**WHAT YOU WILL DO:**
In the records below, locate the line containing "Image resolution: width=1456"; output that line and every following line through the last, exactly.

--- DATASET EXCERPTS Enclosed Below ---

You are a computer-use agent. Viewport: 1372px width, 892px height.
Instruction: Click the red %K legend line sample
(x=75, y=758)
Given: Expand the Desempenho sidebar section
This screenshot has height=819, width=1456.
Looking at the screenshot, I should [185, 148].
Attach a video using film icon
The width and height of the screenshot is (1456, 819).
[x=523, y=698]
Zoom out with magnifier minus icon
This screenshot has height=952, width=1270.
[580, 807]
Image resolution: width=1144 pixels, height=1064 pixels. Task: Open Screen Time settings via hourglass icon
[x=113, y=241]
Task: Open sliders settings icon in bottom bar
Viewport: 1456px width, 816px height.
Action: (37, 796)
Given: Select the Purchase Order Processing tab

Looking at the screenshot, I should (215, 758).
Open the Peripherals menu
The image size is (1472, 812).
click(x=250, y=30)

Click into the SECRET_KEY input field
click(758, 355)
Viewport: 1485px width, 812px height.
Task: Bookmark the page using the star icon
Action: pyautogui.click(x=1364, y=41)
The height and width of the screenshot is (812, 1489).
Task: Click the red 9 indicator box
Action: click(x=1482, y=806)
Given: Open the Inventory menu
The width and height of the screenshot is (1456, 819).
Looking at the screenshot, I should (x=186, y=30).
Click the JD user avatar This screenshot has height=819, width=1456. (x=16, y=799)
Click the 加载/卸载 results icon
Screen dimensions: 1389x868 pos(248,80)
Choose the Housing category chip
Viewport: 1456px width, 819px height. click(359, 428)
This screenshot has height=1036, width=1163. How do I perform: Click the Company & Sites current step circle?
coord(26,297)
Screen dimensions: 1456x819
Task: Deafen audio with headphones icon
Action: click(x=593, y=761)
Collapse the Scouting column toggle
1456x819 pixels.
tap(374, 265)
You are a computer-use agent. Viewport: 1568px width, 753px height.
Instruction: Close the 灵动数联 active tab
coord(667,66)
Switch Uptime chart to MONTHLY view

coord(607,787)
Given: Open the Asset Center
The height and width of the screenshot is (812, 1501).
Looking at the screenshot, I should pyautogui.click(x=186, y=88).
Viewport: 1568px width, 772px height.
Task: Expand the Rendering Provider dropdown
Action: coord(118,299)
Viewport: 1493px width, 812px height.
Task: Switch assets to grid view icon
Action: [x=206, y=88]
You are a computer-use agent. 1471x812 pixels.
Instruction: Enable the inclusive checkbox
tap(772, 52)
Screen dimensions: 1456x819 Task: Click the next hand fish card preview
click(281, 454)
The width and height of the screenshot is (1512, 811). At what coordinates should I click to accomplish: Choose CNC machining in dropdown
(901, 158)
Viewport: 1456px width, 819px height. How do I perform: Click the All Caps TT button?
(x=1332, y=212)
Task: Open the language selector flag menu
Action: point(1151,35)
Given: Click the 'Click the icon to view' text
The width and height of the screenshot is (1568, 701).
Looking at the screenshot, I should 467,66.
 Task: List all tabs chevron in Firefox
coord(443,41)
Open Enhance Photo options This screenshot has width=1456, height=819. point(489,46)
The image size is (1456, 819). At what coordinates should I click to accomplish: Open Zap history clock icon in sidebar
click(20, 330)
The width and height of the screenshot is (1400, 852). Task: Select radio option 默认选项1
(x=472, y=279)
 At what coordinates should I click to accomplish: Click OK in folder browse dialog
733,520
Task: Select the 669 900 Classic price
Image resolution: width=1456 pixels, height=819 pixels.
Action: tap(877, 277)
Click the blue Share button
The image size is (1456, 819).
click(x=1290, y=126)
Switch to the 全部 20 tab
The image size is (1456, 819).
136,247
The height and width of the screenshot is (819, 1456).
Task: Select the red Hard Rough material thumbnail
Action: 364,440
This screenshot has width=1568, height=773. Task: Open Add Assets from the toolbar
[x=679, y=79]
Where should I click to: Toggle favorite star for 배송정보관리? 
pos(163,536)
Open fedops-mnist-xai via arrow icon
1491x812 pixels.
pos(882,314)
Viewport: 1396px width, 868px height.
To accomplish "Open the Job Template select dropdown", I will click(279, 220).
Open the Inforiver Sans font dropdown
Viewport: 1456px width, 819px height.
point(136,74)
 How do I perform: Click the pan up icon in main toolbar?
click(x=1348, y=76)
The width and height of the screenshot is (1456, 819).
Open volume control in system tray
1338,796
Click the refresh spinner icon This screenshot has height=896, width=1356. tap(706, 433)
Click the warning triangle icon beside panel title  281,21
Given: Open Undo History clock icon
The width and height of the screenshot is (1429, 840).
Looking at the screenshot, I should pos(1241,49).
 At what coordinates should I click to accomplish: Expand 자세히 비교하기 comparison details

--- End of Enclosed DATASET EXCERPTS ---

**TASK ANSWER:**
Image resolution: width=1456 pixels, height=819 pixels.
Action: tap(877, 277)
Click the blue Share button
The image size is (1456, 819).
click(x=1290, y=126)
Switch to the 全部 20 tab
The image size is (1456, 819).
136,247
The height and width of the screenshot is (819, 1456).
Task: Select the red Hard Rough material thumbnail
Action: 364,440
This screenshot has width=1568, height=773. Task: Open Add Assets from the toolbar
[x=679, y=79]
Where should I click to: Toggle favorite star for 배송정보관리? 
pos(163,536)
Open fedops-mnist-xai via arrow icon
1491x812 pixels.
pos(882,314)
Viewport: 1396px width, 868px height.
To accomplish "Open the Job Template select dropdown", I will click(279, 220).
Open the Inforiver Sans font dropdown
Viewport: 1456px width, 819px height.
point(136,74)
 How do I perform: Click the pan up icon in main toolbar?
click(x=1348, y=76)
The width and height of the screenshot is (1456, 819).
Open volume control in system tray
1338,796
Click the refresh spinner icon This screenshot has height=896, width=1356. tap(706, 433)
Click the warning triangle icon beside panel title  281,21
Given: Open Undo History clock icon
The width and height of the screenshot is (1429, 840).
Looking at the screenshot, I should pos(1241,49).
 At what coordinates should I click to accomplish: Expand 자세히 비교하기 comparison details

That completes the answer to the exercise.